It has been a month since the extremely bullish £750m+ tie-up between M&S and Ocado was confirmed in the press. Admittedly, the talks between “Mango” and “Apricot” (the charming respective code names) were never the grocery sector’s greatest secret, with speculation being ever present over the past few months. Waitrose will exit the Ocado fulfilment offering in September 2020 and M&S will join… in a very well publicised JV capacity.
Read below part 2 of my series which talks in detail about some of the most important factors that led to this change. Missed Part 1? Read it here!
3. So, what’s a potential next move?
Assuming both parties are already wading through immeasurable amounts of data as part of the longer-term vision, some business agility should be centred on the current Ocado roadmap and how best it can service a core M&S customer segment.
Whilst M&S aims to change market the perception of being primarily a “buy now for tonight” grocer, this is never going to be a market that will diminish for them. The number of successful Simply M&S stores is a testament to this (and it continues to grow).
But then there is the basket value issue… how can an average purchase of sub £15 be made viable? This has always been an issue for M&S. Ocado’s standard minimum basket requirement of £40 for a typical weekly shop delivery would indicate that this problem remains.
But, and it’s not new news, Ocado has recognised the importance of exploiting the ever-growing consumer need for “immediacy”. They are now trialling “Zoom” in certain areas of London. With a minimum basket value of £15 plus delivery, it is in effect a “primeroo” offering where a customer can expect a 60-minute grocery delivery… to both home or work… if you work or live in the Shepherd’s Bush area.
A customer can already order a pretty decent selection of items (which of course currently still includes Waitrose) and the mobile offering is fairly rich, with good quality product information. Although, I would prefer to see nutritional traffic lighting if I was being slightly critical.
But in the context of M&S, there is the market sentiment for the brand that can also be brought to bear here. Zoom is still in an early stage but with the cut-over date of September 2020, M&S have plenty of time to position an enhanced convenience offering.
Possible for September 2020? Just bung in a bottle of wine or a “Colin the Caterpillar” cake and it’s with you in 60 minutes!
And it is not just that the customer can cut the 15-minute detour from the office to the tube or bus to pick up a ready meal. This will be “an M&S meal” remember.
4. Longer term questions
This harks back to my opening point: how will M&S create a weekly shop environment? It cannot be achieved through digital channels alone; it must be a unified objective from aisle to device. M&S is still a grocer, not a technology company.
Perhaps another question to ask is how will M&S integrate Ocado tech into their own online capability? Will the Ocado Smart Platform be engineered (as a white label provision) as part of the M&S brand with the fulfilment remaining Ocado side, or is there something far bigger in the pipeline?
Waitrose, of course, started with Ocado and then brought their fulfilment to within the organisation, but that does not necessarily serve as a template.
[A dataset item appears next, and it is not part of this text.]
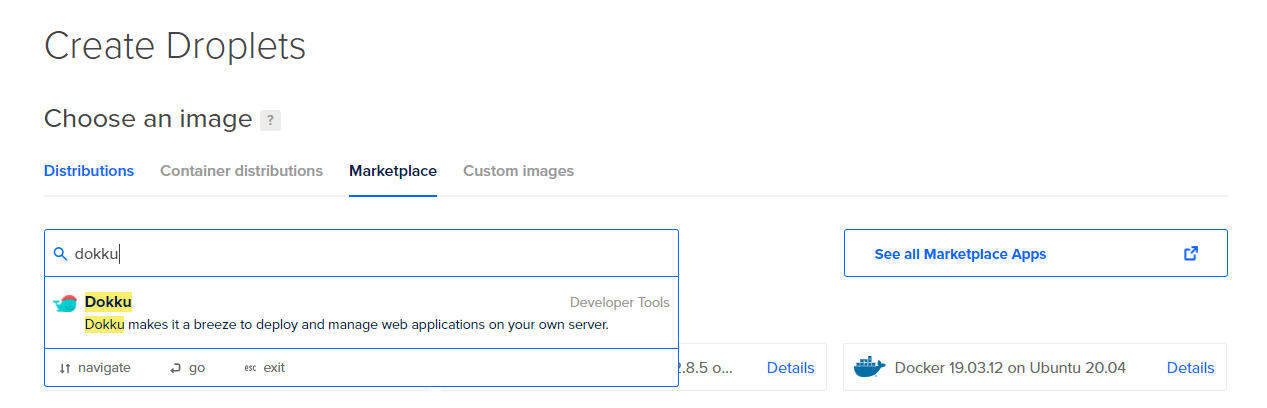Click the magnifier search icon
The width and height of the screenshot is (1267, 408).
60,254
Particularly when there is still so much of M&S’ own customer perception that needs transforming…
… which leads nicely onto the matter of the Fashion and Home side of the business. M&S have been struggling to both rationalise the offering and really hit home here for some time, but they have never lost track of understanding who the core customer base is. And this represents an extremely valid entry point (it is not just about food shoppers).
The key for them is to leverage that “family centricity” from the carpeted areas and into the tiled aisles. This needs to be integrated into the unified commerce approach, delivering smart merchandising across all channels.
M&S are, as a company, relatively humble in the statements issued to the media, both on this matter and business in general. Whilst they freely admit to being late to the digital grocery party, this does represent a bold step and has the potential to educate both competitors and industry incumbents on some radical thinking over the next 18 months.
And I sense that the plans behind the deal will be significantly more than simply providing M&S with an online grocery checkout. Ocado CEO Tim Steiner’s quip about “we should have charged them more” is pretty indicative of this.
5. In the end, it always comes down to people
The success of his venture will inevitably boil down to the level to which business owners will push for real customer understanding.
This is not a technology issue. It never is. This is shop floor interaction, it’s qualitative research… and it’s hearing and listening to what both customers and those servicing customers need, in this case, to drive positive opportunity towards that change of perception.
At Columbus, we recognise this and frequently workshop with organisations “away from the stack”. We help them to appraise or challenge the digital or eCommerce business goals in play and where they are positioned in terms of delivering measurable, positive customer outcomes. This forms the basis of technology and solutions that both underpin and drive real growth.
And we go further, establishing key outcomes internally, to promote engagement and success from within.
Let’s be clear… for M&S, thinking about stuff in terms of basket size is counter-productive. What they really want is to become part of the family’s weekly routine. So, what does that family need from M&S to make that adoption?